(Collection entries)

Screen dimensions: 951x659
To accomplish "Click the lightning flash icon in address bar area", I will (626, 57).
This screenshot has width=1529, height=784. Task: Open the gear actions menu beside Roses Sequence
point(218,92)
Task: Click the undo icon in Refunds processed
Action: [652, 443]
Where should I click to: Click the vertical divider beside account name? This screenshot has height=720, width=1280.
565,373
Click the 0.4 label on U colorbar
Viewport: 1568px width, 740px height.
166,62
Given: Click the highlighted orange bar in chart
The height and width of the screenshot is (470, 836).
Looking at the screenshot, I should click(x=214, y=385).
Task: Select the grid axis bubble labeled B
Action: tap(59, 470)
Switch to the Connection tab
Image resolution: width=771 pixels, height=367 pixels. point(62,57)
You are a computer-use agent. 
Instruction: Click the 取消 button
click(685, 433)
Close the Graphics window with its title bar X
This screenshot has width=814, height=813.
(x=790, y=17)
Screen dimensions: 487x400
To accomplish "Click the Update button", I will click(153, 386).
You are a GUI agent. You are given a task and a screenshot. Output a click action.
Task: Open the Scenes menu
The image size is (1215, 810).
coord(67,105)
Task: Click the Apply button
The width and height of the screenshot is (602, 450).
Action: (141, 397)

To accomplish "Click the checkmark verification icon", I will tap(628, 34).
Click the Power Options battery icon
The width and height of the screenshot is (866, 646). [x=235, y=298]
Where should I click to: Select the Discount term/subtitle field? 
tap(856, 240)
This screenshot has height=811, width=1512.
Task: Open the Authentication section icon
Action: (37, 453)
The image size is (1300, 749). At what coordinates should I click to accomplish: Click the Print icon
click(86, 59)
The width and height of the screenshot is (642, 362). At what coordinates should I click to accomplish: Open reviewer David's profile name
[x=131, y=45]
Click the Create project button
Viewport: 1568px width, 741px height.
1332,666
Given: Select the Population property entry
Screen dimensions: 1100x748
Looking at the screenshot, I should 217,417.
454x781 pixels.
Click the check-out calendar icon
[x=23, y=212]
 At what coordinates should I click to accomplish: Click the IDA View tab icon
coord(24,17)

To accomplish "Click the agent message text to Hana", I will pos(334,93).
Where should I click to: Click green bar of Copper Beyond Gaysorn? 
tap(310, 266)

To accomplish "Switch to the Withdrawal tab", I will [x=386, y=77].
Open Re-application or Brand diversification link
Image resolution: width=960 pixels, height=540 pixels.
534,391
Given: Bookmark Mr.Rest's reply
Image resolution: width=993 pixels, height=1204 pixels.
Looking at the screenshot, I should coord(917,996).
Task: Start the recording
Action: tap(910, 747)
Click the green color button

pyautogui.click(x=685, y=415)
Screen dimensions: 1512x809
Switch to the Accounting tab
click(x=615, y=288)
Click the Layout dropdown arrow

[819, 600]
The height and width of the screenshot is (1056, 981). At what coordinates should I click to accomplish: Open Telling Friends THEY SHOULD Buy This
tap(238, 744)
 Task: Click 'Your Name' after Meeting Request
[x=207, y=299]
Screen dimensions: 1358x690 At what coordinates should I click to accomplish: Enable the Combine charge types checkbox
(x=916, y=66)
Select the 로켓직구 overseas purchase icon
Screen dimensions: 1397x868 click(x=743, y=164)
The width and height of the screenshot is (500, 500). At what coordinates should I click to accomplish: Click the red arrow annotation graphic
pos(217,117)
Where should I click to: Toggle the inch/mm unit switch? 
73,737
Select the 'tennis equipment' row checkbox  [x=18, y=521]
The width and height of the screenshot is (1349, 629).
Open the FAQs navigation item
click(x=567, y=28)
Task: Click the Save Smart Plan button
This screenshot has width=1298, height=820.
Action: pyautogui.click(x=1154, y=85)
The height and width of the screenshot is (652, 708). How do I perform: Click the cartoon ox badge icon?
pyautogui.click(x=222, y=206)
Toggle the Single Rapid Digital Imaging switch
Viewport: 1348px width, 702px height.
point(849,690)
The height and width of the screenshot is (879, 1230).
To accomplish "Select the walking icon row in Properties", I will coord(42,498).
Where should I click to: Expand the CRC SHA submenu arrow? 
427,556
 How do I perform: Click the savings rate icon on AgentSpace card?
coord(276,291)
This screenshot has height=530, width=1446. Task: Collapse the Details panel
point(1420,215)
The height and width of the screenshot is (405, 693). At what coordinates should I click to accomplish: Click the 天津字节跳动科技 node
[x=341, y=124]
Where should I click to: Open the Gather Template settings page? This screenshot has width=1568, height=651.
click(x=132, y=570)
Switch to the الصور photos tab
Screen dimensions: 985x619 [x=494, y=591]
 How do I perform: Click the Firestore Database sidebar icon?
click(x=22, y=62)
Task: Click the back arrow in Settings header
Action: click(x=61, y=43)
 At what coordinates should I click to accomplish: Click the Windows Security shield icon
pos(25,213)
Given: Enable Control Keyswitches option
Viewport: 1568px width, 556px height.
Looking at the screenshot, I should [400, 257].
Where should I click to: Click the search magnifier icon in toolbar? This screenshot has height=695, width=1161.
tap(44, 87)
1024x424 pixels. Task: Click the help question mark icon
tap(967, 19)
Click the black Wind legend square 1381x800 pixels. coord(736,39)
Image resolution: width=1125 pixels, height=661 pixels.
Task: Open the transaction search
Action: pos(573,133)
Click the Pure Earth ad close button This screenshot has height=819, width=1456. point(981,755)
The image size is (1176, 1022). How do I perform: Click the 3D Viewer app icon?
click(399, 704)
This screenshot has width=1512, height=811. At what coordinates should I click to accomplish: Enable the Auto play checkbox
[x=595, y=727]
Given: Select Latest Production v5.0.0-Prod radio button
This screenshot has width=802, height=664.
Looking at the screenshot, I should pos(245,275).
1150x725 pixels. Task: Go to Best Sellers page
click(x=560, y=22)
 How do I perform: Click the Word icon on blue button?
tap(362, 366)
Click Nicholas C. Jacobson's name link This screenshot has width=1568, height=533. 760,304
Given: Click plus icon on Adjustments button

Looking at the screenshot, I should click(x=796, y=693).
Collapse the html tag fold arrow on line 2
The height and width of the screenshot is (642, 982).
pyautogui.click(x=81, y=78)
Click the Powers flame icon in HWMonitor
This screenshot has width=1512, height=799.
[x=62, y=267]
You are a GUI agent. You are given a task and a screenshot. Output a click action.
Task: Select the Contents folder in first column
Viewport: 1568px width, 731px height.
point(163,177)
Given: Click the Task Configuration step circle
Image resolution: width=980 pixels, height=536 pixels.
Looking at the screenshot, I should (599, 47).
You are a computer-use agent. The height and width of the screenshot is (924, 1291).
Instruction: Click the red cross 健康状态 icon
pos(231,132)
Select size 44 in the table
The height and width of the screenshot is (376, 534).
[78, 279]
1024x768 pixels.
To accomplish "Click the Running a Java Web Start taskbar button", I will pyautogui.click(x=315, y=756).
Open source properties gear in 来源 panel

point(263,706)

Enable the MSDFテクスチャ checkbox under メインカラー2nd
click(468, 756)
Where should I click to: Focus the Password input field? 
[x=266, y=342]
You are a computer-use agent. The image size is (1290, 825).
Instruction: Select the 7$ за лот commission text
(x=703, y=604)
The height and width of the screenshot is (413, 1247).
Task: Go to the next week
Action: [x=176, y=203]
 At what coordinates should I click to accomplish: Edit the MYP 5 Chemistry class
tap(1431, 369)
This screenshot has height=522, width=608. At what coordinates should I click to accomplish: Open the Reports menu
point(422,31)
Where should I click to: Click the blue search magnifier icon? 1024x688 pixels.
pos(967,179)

Exercise -
What you return must match the data above character for character.

Reply to the task -
Screen dimensions: 951x659
To accomplish "Click the lightning flash icon in address bar area", I will (626, 57).
This screenshot has width=1529, height=784. Task: Open the gear actions menu beside Roses Sequence
point(218,92)
Task: Click the undo icon in Refunds processed
Action: [652, 443]
Where should I click to: Click the vertical divider beside account name? This screenshot has height=720, width=1280.
565,373
Click the 0.4 label on U colorbar
Viewport: 1568px width, 740px height.
166,62
Given: Click the highlighted orange bar in chart
The height and width of the screenshot is (470, 836).
Looking at the screenshot, I should click(x=214, y=385).
Task: Select the grid axis bubble labeled B
Action: tap(59, 470)
Switch to the Connection tab
Image resolution: width=771 pixels, height=367 pixels. point(62,57)
You are a computer-use agent. 
Instruction: Click the 取消 button
click(685, 433)
Close the Graphics window with its title bar X
This screenshot has width=814, height=813.
(x=790, y=17)
Screen dimensions: 487x400
To accomplish "Click the Update button", I will click(153, 386).
You are a GUI agent. You are given a task and a screenshot. Output a click action.
Task: Open the Scenes menu
The image size is (1215, 810).
coord(67,105)
Task: Click the Apply button
The width and height of the screenshot is (602, 450).
Action: (141, 397)

To accomplish "Click the checkmark verification icon", I will tap(628, 34).
Click the Power Options battery icon
The width and height of the screenshot is (866, 646). [x=235, y=298]
Where should I click to: Select the Discount term/subtitle field? 
tap(856, 240)
This screenshot has height=811, width=1512.
Task: Open the Authentication section icon
Action: (37, 453)
The image size is (1300, 749). At what coordinates should I click to accomplish: Click the Print icon
click(86, 59)
The width and height of the screenshot is (642, 362). At what coordinates should I click to accomplish: Open reviewer David's profile name
[x=131, y=45]
Click the Create project button
Viewport: 1568px width, 741px height.
1332,666
Given: Select the Population property entry
Screen dimensions: 1100x748
Looking at the screenshot, I should 217,417.
454x781 pixels.
Click the check-out calendar icon
[x=23, y=212]
 At what coordinates should I click to accomplish: Click the IDA View tab icon
coord(24,17)

To accomplish "Click the agent message text to Hana", I will pos(334,93).
Where should I click to: Click green bar of Copper Beyond Gaysorn? 
tap(310, 266)

To accomplish "Switch to the Withdrawal tab", I will [x=386, y=77].
Open Re-application or Brand diversification link
Image resolution: width=960 pixels, height=540 pixels.
534,391
Given: Bookmark Mr.Rest's reply
Image resolution: width=993 pixels, height=1204 pixels.
Looking at the screenshot, I should coord(917,996).
Task: Start the recording
Action: tap(910, 747)
Click the green color button

pyautogui.click(x=685, y=415)
Screen dimensions: 1512x809
Switch to the Accounting tab
click(x=615, y=288)
Click the Layout dropdown arrow

[819, 600]
The height and width of the screenshot is (1056, 981). At what coordinates should I click to accomplish: Open Telling Friends THEY SHOULD Buy This
tap(238, 744)
 Task: Click 'Your Name' after Meeting Request
[x=207, y=299]
Screen dimensions: 1358x690 At what coordinates should I click to accomplish: Enable the Combine charge types checkbox
(x=916, y=66)
Select the 로켓직구 overseas purchase icon
Screen dimensions: 1397x868 click(x=743, y=164)
The width and height of the screenshot is (500, 500). At what coordinates should I click to accomplish: Click the red arrow annotation graphic
pos(217,117)
Where should I click to: Toggle the inch/mm unit switch? 
73,737
Select the 'tennis equipment' row checkbox  [x=18, y=521]
The width and height of the screenshot is (1349, 629).
Open the FAQs navigation item
click(x=567, y=28)
Task: Click the Save Smart Plan button
This screenshot has width=1298, height=820.
Action: pyautogui.click(x=1154, y=85)
The height and width of the screenshot is (652, 708). How do I perform: Click the cartoon ox badge icon?
pyautogui.click(x=222, y=206)
Toggle the Single Rapid Digital Imaging switch
Viewport: 1348px width, 702px height.
point(849,690)
The height and width of the screenshot is (879, 1230).
To accomplish "Select the walking icon row in Properties", I will coord(42,498).
Where should I click to: Expand the CRC SHA submenu arrow? 
427,556
 How do I perform: Click the savings rate icon on AgentSpace card?
coord(276,291)
This screenshot has height=530, width=1446. Task: Collapse the Details panel
point(1420,215)
The height and width of the screenshot is (405, 693). At what coordinates should I click to accomplish: Click the 天津字节跳动科技 node
[x=341, y=124]
Where should I click to: Open the Gather Template settings page? This screenshot has width=1568, height=651.
click(x=132, y=570)
Switch to the الصور photos tab
Screen dimensions: 985x619 [x=494, y=591]
 How do I perform: Click the Firestore Database sidebar icon?
click(x=22, y=62)
Task: Click the back arrow in Settings header
Action: click(x=61, y=43)
 At what coordinates should I click to accomplish: Click the Windows Security shield icon
pos(25,213)
Given: Enable Control Keyswitches option
Viewport: 1568px width, 556px height.
Looking at the screenshot, I should [400, 257].
Where should I click to: Click the search magnifier icon in toolbar? This screenshot has height=695, width=1161.
tap(44, 87)
1024x424 pixels. Task: Click the help question mark icon
tap(967, 19)
Click the black Wind legend square 1381x800 pixels. coord(736,39)
Image resolution: width=1125 pixels, height=661 pixels.
Task: Open the transaction search
Action: pos(573,133)
Click the Pure Earth ad close button This screenshot has height=819, width=1456. point(981,755)
The image size is (1176, 1022). How do I perform: Click the 3D Viewer app icon?
click(399, 704)
This screenshot has width=1512, height=811. At what coordinates should I click to accomplish: Enable the Auto play checkbox
[x=595, y=727]
Given: Select Latest Production v5.0.0-Prod radio button
This screenshot has width=802, height=664.
Looking at the screenshot, I should pos(245,275).
1150x725 pixels. Task: Go to Best Sellers page
click(x=560, y=22)
 How do I perform: Click the Word icon on blue button?
tap(362, 366)
Click Nicholas C. Jacobson's name link This screenshot has width=1568, height=533. 760,304
Given: Click plus icon on Adjustments button

Looking at the screenshot, I should click(x=796, y=693).
Collapse the html tag fold arrow on line 2
The height and width of the screenshot is (642, 982).
pyautogui.click(x=81, y=78)
Click the Powers flame icon in HWMonitor
This screenshot has width=1512, height=799.
[x=62, y=267]
You are a GUI agent. You are given a task and a screenshot. Output a click action.
Task: Select the Contents folder in first column
Viewport: 1568px width, 731px height.
point(163,177)
Given: Click the Task Configuration step circle
Image resolution: width=980 pixels, height=536 pixels.
Looking at the screenshot, I should (599, 47).
You are a computer-use agent. The height and width of the screenshot is (924, 1291).
Instruction: Click the red cross 健康状态 icon
pos(231,132)
Select size 44 in the table
The height and width of the screenshot is (376, 534).
[78, 279]
1024x768 pixels.
To accomplish "Click the Running a Java Web Start taskbar button", I will pyautogui.click(x=315, y=756).
Open source properties gear in 来源 panel

point(263,706)

Enable the MSDFテクスチャ checkbox under メインカラー2nd
click(468, 756)
Where should I click to: Focus the Password input field? 
[x=266, y=342]
You are a computer-use agent. The image size is (1290, 825).
Instruction: Select the 7$ за лот commission text
(x=703, y=604)
The height and width of the screenshot is (413, 1247).
Task: Go to the next week
Action: [x=176, y=203]
 At what coordinates should I click to accomplish: Edit the MYP 5 Chemistry class
tap(1431, 369)
This screenshot has height=522, width=608. At what coordinates should I click to accomplish: Open the Reports menu
point(422,31)
Where should I click to: Click the blue search magnifier icon? 1024x688 pixels.
pos(967,179)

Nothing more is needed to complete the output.